Comme le concert, la plupart des titres de ce disque tournent autour de plusieurs boucles superposées, de tonalités différentes, qui vont et viennent sans cesse que ce soit par des variations de volumes ou de fréquence appliquées à celles-ci. Le résultat est alors assez inégal puisque ces changements très subtils paraissent parfois inexistants, et un morceau comme Spindrift ne provoque guère d’autres sensation que de l’ennui.

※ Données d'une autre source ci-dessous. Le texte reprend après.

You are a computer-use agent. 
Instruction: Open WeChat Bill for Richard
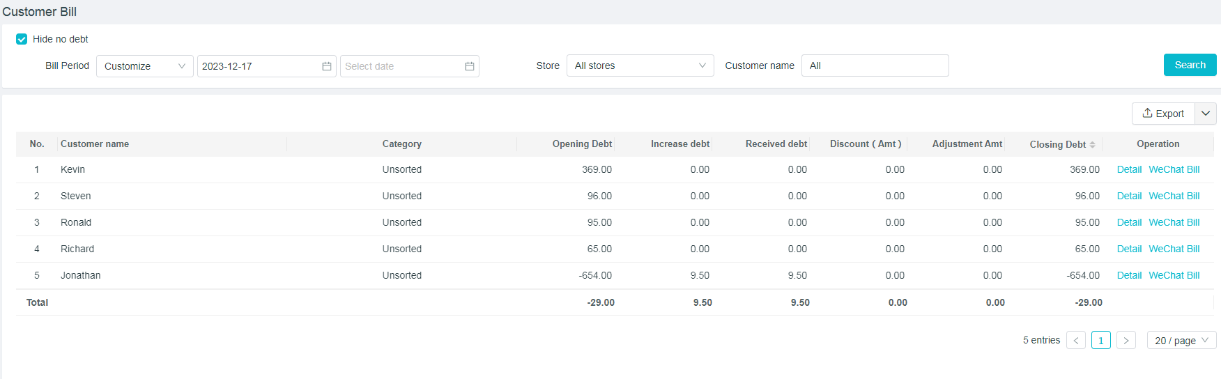click(1174, 249)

Heureusement, cet écueil est généralement évité, en mettant en phase une boucle aiguë et une basse inquiétante sur Houses On The Hill, en créant une tension sur Two Ocean Plateau et Thermal Motion avec une nappe de corde ou un souffle qui prennent de l’ampleur sur des boucles de harpe ou de sonorités électroniques.
Cela dit, le principe est le même sur les dix premiers morceaux de l’album, et une fois que l’on a compris le principe le disque ne révèle plus de surprises. Chaque morceau possède sa propre particularité, mais seuls quelques uns sortiront du lot, que ce soit avec une basse profonde pour créer un certain relief (Path Leading to the High Grass), ou une boucle classique (certainement très proche de l’oeuvre dont elle est inspirée) sur Fast Atoms Escape.

Après ce voyage dense et sourd, on appréciera l’apparition de la lumière avec les deux derniers morceaux qui eux ne sont pas inspirés par Debussy, mais ne dépareillent pas sur cet album. Bose-Einstein Condensation dont le piano laisse échapper des notes comme des bulles de savon est fort réussi et inattendu de la part de Biosphere. Gravity Assist quant à lui est tout à fait dans la lignée des meilleurs travaux du compositeur norvégien.
Un disque plutôt osé, agréable, mais sur lequel il manque quelques étincelles pour en faire un réel bijou.